Laws are giving sausage a bad name
Mark Twain is credited with once saying, ““People who love sausage and respect the law should never watch either one being made.” The memorization of that quote is practically required of any newly elected legislator. It soon becomes part of their stump speech.
As a former lawmaker myself, and more importantly as someone who has actually seen sausage being made, I have about decided that sausage is suffering by that comparison.
In my three decades as a Hardee’s restaurant owner, I have literally sold millions of sausage patties. It remains our number one biscuit seller year after year. They are made under strict standards with multiple quality assurance tests to insure the finest quality product. Can we say the same about the laws being proposed around the country?
I started thinking about this subject with the current intense debate about Georgia’s House Bill 875 which just passed the House of Representatives. Depending on what report you read, the bill allows guns in places of worship, in bars, in government buildings without security checkpoints, and would even eliminate criminal charges for those who accidentally bring their guns to the airport.
Before anyone puts me on an NRA email list, let me say that as far as I can remember, I was always endorsed by the NRA while in politics.

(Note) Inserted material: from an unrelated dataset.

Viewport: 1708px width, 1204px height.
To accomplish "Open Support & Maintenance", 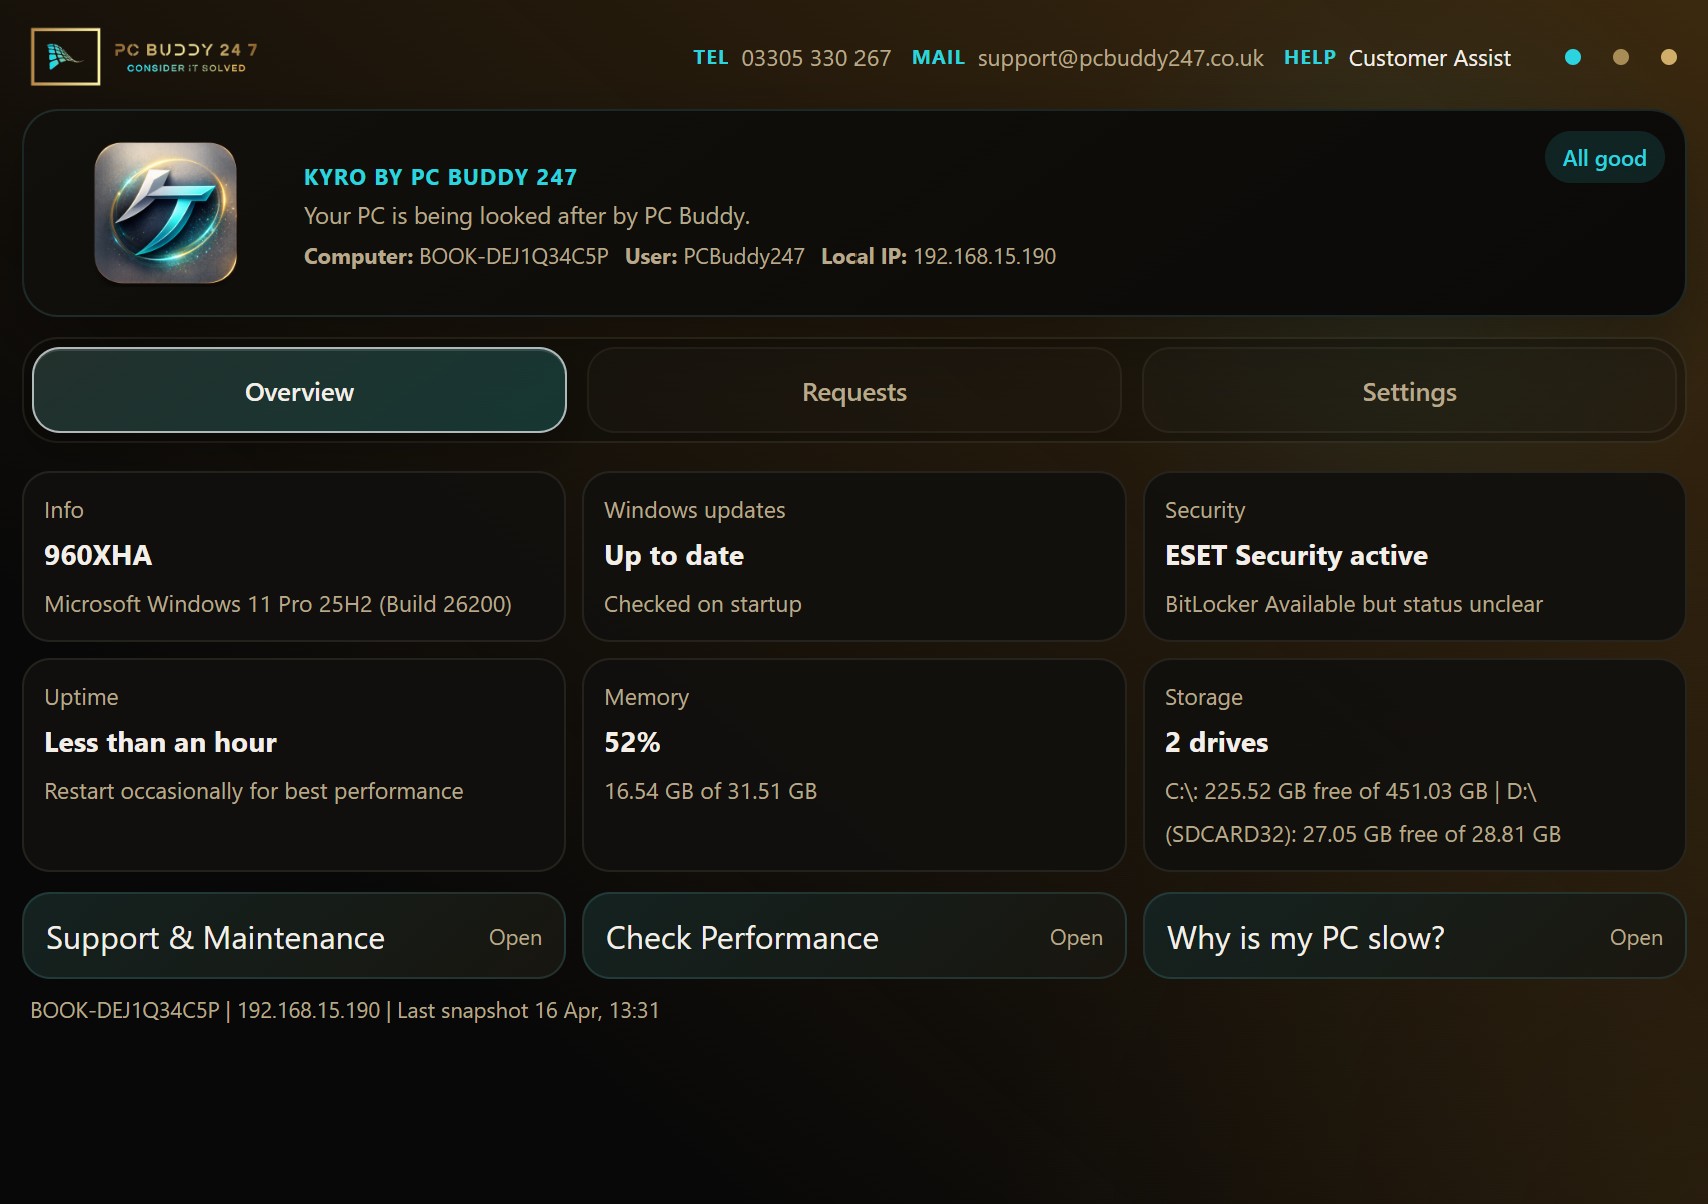I will pos(294,937).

I passionately believe in the Second Amendment. I own enough guns to hold off a sizable group intending to do me harm. Don’t bother with sending me hate filled emails because I am not your enemy.
Having said that, I don’t know that I think having a gun in a bar is a good idea in any circumstance. Alcohol can make tempers flare and get out of control. Hitting someone with a beer mug in a teenage rage, as one of my family members once witnessed, probably would have had greater consequences if he had pulled out his gun, legal or not, while in his drunken stupor.
The biggest rage I have ever seen in a group was actually in our own county courthouse when the county was mandating county wide garbage collection. I am not sure that having a gun in that setting would ever be a good idea. Perhaps allowing guns in the State Capitol would be an equally good idea, but exemptions to bad laws always seem to creep in to protect those that vote.
As for churches, well, I think of them as a sanctuary for all that troubles us in the world. Should someone pull a gun, I am not sure who in our congregation I would trust to fire back. Just this past week, the pastor’s message was about Christians turning the other cheek. Can you nod your head in agreement to his words with a pistol in your pocket?
And finally, who in their right mind takes a gun through security in an airport? A crime? Not any more under this bill. No arrest if the person agreed to immediately follow instructions to leave. That means no arrest if he is caught, but what if he isn’t?
I fly a lot, mostly to and from Atlanta. Atlanta Hartsfield Airport has more guns confiscated than any other airport in the world. Do you think that Southerners are just that forgetful?
For the first time this year, I looked up how our representatives voted on a bill. HB 875, known as the “Safe Carry Protection Act”, easily passed by a vote of 119-56. I personally know at least a third of those voting in favor and I know many don’t really believe this bill was needed or necessary. They feared the clout and power of the gun lobby and those who are afraid to leave even one place in this world where guns aren’t allowed.
This particular bill isn’t even the worst to be passed and certainly not the worst to be introduced during the current session. That would require another column just to get started.
I know, however, that I am having a sausage biscuit for breakfast in the morning. I am going to savor every bite, strangely comforted that it wasn’t made by the Georgia General Assembly.